Pour répondre aux contraintes imposées par le lieu, pour coller au plus près au cahier des charges de la Mairie et aux besoins spécifiques de ce public, Julien Beller, l’architecte retenu, a prévu un agencement en deux parties. « Le lieu sera organisé autour d’une bulle gonflable en PVC tissé, en guise de lieu d’accueil, et d’îlots de conteneurs maritimes organisés en quartiers de différentes couleurs, posés sur les deux étages d’une halle de béton préexistante », décrit-il. C’est dans ces conteneurs que dormiront les hommes ne voyageant pas en famille.
Emmaüs Solidarité sera l’opérateur de ce lieu qui accueillera quatre cents personnes à son ouverture, mais dont la capacité d’accueil pourra monter à six cents places. L’association est aux côtés des exilés dans les rues de la capitale depuis des années. Elle a été choisie pour son savoir-faire et sa capacité à innover. « Puisqu’il n’existait pas vraiment de modèle de camp satisfaisant à nos yeux, explique Aurélie El Hassak-Marzorati, la directrice générale adjointe, nous avons listé tout ce que nous refusions et sommes partis de là. »
« Temps de repos »
Pas d’alignement de conteneurs, donc. Mais « la création de vrais lieux de vie, avec une Wi-Fi disponible dans les espaces de restauration », indique Mme El Hassak-Marzorati, en évoquant les huit îlots prévus chacun pour une cinquantaine de personnes, avec leurs six douches et toilettes. « Les migrants y dormiront par groupes de quatre avec à leur disposition une petite armoire et une prise électrique », complète Julien Beller, l’architecte.
Pour ce projet, le bâtisseur, assez atypique dans le paysage, a utilisé ses années de travail auprès des gens du voyage, autant que son expérience des friches industrielles. « Même si ce projet est pensé pour être déménagé dans deux ans lorsque les travaux du campus Condorcet commenceront boulevard Ney, il devait s’insérer parfaitement dans cet interstice libre aujourd’hui », précise-t-il. Si M. Beller croit au déménagement à venir, le milieu universitaire reste, lui, plus dubitatif sur la possibilité de récupérer le terrain dans deux ans.

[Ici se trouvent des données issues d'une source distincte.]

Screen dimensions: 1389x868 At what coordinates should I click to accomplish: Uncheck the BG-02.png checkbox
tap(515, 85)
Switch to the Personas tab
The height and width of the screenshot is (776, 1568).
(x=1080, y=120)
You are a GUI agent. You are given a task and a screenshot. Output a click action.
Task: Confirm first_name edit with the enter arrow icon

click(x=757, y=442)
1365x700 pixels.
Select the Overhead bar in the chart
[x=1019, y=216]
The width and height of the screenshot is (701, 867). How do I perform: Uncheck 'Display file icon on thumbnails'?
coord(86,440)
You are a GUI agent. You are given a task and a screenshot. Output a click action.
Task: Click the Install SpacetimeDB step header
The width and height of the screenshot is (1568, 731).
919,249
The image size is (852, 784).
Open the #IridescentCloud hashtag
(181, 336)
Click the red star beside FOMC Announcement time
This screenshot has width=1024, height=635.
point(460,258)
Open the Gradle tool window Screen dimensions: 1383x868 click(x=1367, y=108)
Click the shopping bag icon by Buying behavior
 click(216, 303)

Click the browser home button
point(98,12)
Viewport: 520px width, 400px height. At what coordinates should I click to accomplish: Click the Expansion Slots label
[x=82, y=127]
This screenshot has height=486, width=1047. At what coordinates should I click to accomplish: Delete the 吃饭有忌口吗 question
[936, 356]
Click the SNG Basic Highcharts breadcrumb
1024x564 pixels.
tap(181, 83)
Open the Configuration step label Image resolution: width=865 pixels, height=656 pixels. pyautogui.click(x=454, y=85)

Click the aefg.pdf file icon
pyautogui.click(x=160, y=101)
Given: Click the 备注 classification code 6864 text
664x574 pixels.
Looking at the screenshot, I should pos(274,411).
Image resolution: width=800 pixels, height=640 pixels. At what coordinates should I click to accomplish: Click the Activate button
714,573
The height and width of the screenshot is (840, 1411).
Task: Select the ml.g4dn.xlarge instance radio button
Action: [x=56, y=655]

Le parcours au sein du camp humanitaire commencera sous la bulle. « Les migrants débarquant à Paris seront tous accueillis dans cet espace ouvert sept jours sur sept de 8 heures à 20 heures, explique Dominique Versini, l’adjointe à la maire de Paris chargée de la solidarité et de la lutte contre les exclusions. Ils y recevront une carte nominative, bénéficieront d’un temps de repos, d’un repas et, pour ceux qui le souhaitent, d’un diagnostic infirmier opéré, juste à l’extérieur, dans des conteneurs spécifiques, par le SAMU social. » Médecins du monde sera lui aussi présent dans la structure, comme l’Office français de l’Immigration et de l’intégration et France terre d’asile.
« Un palliatif à la rue »
La Ville de Paris prendra à sa charge 50 % du coût de fonctionnement du pôle « accueil de jour », soit 1,2 million d’euros par an. Le reste sera couvert par l’Etat, qui paiera notamment l’intégralité du coût de fonctionnement du pôle « hébergement ». Globalement, le budget annuel est évalué à 8,6 millions d’euros, soit 40 euros par personne et par jour.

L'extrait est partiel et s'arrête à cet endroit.